While the government has not yet caught up, we know that many parents are anxious about what a return to “normality” will look like for young people.
Schools and nursery provision are of course a key part of this – and although the government has not clarified the conditions for opening schools more fully, we remain committed to ensuring risk is minimised and all of our staff, and families of pupils, are supported.
It’s plain to see that despite the warnings from staff and education unions, there are still huge gaps in the government’s approach.
Earlier on in the pandemic Greens made clear our key priorities for the sector – including access to testing and vaccinations – and we will continue to raise this.
The recovery and renewal of our city has to include our children’s futures – which is why we welcome that more than 40 youth groups and organisations across the city continue to offer support for young people through the covid-19 crisis.
Young people using www.e-wellbeing.co.uk can access emotional health and mental wellbeing, while the brilliant local charity Amaze offers mental health support to children and young people with special education needs and disabilities
And www.brightonandhovewellbeing.org offers counselling and therapy to support mental health and wellbeing.

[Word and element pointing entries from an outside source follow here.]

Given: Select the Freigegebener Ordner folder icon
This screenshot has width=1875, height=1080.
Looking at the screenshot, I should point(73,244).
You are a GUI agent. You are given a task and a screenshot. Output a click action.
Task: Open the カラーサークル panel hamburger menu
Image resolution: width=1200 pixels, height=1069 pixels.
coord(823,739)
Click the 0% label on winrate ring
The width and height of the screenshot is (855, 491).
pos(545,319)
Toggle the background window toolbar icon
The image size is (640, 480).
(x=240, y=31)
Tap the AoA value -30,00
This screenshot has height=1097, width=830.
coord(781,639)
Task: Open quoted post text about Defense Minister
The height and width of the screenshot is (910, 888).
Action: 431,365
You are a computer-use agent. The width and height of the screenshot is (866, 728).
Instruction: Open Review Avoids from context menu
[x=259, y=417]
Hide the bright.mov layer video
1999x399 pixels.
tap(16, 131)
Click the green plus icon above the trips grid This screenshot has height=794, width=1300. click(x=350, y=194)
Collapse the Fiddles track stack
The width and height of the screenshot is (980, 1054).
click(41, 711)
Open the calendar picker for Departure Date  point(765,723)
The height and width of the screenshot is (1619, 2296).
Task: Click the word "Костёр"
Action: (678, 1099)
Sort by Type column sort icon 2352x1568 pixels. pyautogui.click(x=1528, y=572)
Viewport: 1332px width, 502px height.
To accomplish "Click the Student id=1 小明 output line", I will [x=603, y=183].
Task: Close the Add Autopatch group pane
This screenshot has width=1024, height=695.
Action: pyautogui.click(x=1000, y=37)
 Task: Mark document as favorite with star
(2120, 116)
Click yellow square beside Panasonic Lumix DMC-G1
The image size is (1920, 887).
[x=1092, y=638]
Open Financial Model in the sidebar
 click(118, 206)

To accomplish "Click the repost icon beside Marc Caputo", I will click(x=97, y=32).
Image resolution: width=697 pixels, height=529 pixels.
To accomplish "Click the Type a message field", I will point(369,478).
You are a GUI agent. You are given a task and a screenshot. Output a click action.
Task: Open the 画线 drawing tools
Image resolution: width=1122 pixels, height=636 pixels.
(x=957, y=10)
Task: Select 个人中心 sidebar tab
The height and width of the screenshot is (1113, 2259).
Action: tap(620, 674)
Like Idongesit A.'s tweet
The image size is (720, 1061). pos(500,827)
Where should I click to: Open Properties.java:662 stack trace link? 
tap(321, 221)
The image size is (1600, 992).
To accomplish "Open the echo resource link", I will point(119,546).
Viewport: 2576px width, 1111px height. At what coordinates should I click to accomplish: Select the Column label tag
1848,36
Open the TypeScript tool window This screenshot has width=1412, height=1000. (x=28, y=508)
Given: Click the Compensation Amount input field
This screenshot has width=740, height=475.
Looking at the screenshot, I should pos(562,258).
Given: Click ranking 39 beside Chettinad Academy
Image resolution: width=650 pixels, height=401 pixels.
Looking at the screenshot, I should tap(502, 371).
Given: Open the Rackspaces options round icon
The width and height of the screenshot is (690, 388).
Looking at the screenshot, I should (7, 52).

Greens have been working hard to prioritise families, children and learning services in the council’s budget.
We’ve protected funding for early help services and council nurseries, ensured respite bed provision and are setting up a youth employment hub.
In a few weeks we will publish a recovery plan helping young people access employment and skills and are working on tackling disadvantage among young people, working with community groups.
We know too children and young people are keen for a more equal future – and our budget increases education on racial inequality.
With younger generations most likely to feel the very worst effects of spiralling climate change, our budget increases expenditure on lessening the effects of the crisis.
We want to make sure our city isn’t bounced from the covid crisis straight into climate chaos and that younger generations can look forward to a more sustainable future.
There are still immense challenges for our city’s children and young people and council services have been focused on the response – providing food support, mental health support and working with young people.
This work takes place as government still makes bungled decisions – just this week we have learned schools in our city will miss out on nearly £400,000 of funding for their poorest pupils as a result of government changes to school funding rules.
At a time of unprecedented crisis in education and deepening disadvantage, further funding cuts to already struggling schools is a hugely backward step.
As the half-term break begins, it’s vital that infection rates in our city stay low if we are to suppress the pandemic. With a more contagious new strain, hospital admissions and, tragically, deaths are still much too high.
So I would plead with everyone to carry on staying at home and when you are out to keep your space, wear a mask and wash your hands so that when the time comes, our city’s many services – from libraries to leisure centres, museums, schools and nurseries can fully open to all children once again.
Councillor Phélim Mac Cafferty is the Green leader of Brighton and Hove City Council.